O atual conceito de patrimônio material segundo o IPHAN é:
“O patrimônio material protegido pelo Iphan, com base em legislações específicas é composto por um conjunto de bens culturais classificados segundo sua natureza nos quatro Livros do Tombo: arqueológico, paisagístico e etnográfico; histórico; belas artes; e das artes aplicadas. Eles estão divididos em bens imóveis como os núcleos urbanos, sítios arqueológicos e paisagísticos e bens individuais; e móveis como coleções arqueológicas, acervos museológicos, documentais, bibliográficos, arquivísticos, videográficos, fotográficos e cinematográficos.”[5]
Conceito de patrimônio imaterial é:
“A Unesco define como Patrimônio Cultural Imaterial ‘as práticas, representações, expressões, conhecimentos e técnicas - junto com os instrumentos, objetos, artefatos e lugares culturais que lhes são associados - que as comunidades, os grupos e, em alguns casos, os indivíduos reconhecem como parte integrante de seu patrimônio cultural.’ O Patrimônio Imaterial é transmitido de geração em geração e constantemente recriado pelas comunidades e grupos em função de seu ambiente, de sua interação com a natureza e de sua história, gerando um sentimento de identidade e continuidade, contribuindo assim para promover o respeito à diversidade cultural e à criatividade humana.”[6]
Uma palavra que se vincula ao sentido de patrimônio é preservar. Carlos Lemos assim explica:
“Assim, preservar não é só guardar uma coisa, um objeto, uma construção, um miolo histórico de uma grande cidade velha. Preservar também é gravar depoimentos, sons, músicas populares e eruditas. Preservar é manter vivos, mesmo que alterados, usos e costumes populares. È fazer levantamentos de construções, especialmente aquelas solidamente condenadas ao desaparecimento decorrente da especulação imobiliária.”[7]
Esta afirmação é a mais próxima ao conceito de preservação patrimonial atual. Carlos Lemos também acredita que as cidades são vivas, que estão em processo de transformação continuo, e por isso se deve preservar certas construções. O que não percebe creio, é que desta forma também afirma que preservar é sacralizar o objeto a ser preservado. Utilizando o exemplo da cidade, tornando-a histórica, ela perde sua historicidade, perde seu campo de ação e de mudança dentro de seu contexto. Assim como agem os folcloristas, segundo discussão de Florestan Fernandes, porém sobre este assunto tratarei na segunda parte do trabalho. Que em breve será publicada.

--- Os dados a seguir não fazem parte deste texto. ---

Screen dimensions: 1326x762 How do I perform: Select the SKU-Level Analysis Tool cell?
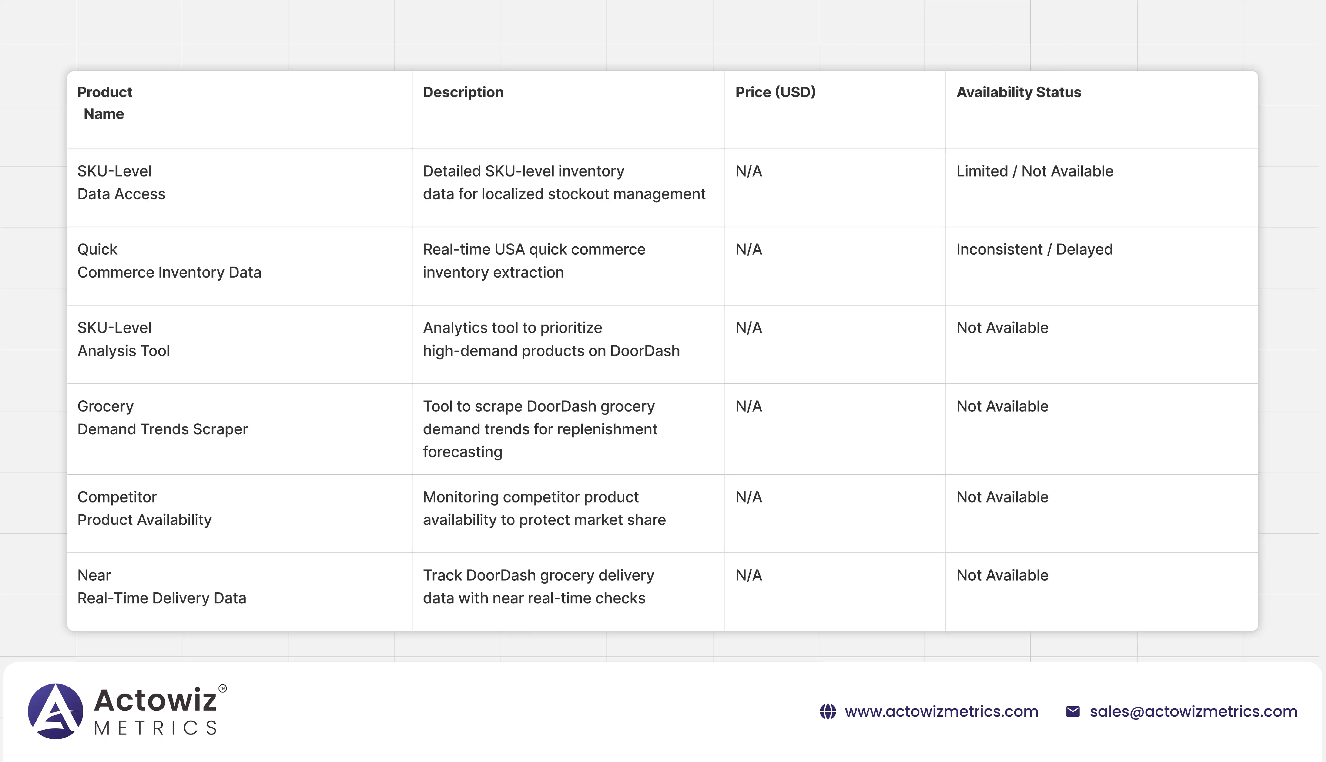tap(124, 339)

[1] NOGUEIRA, Antonio Gilberto R. – Por um inventário dos sentidos: Mario de Andrade e a concepção de Patrimônio e inventário – São Paulo: Hucitec: Fapesp, 2005, p. 215
[2] CHOAY, Françoise – A alegoria do patrimônio – São Paulo: Editora UNESP, 2001
[3] in: NOGUEIRA, idem p.222
[4] in: LEMOS, Carlos A C. – O que é patrimônio histórico – São Paulo: Brasiliense, 2004, p.18
[5] http://portal.iphan.gov.br/portal/montarPaginaInicial.do
[6] idem
[7] Idem, p. 29
BIBLIOGRAFIA:
Ø LEMOS, Carlos A C. – O que é patrimônio histórico – São Paulo: Brasiliense, 2004.
Ø CHOAY, Françoise – A alegoria do patrimônio – São Paulo, Editora UNESP, 2001.
Ø NOGUEIRA, Antonio Gilberto Ramos – Por um inventário dos sentidos: Mário de Andrade e a concepção de patrimônio e inventário – São Paulo, Hucitec, 2005.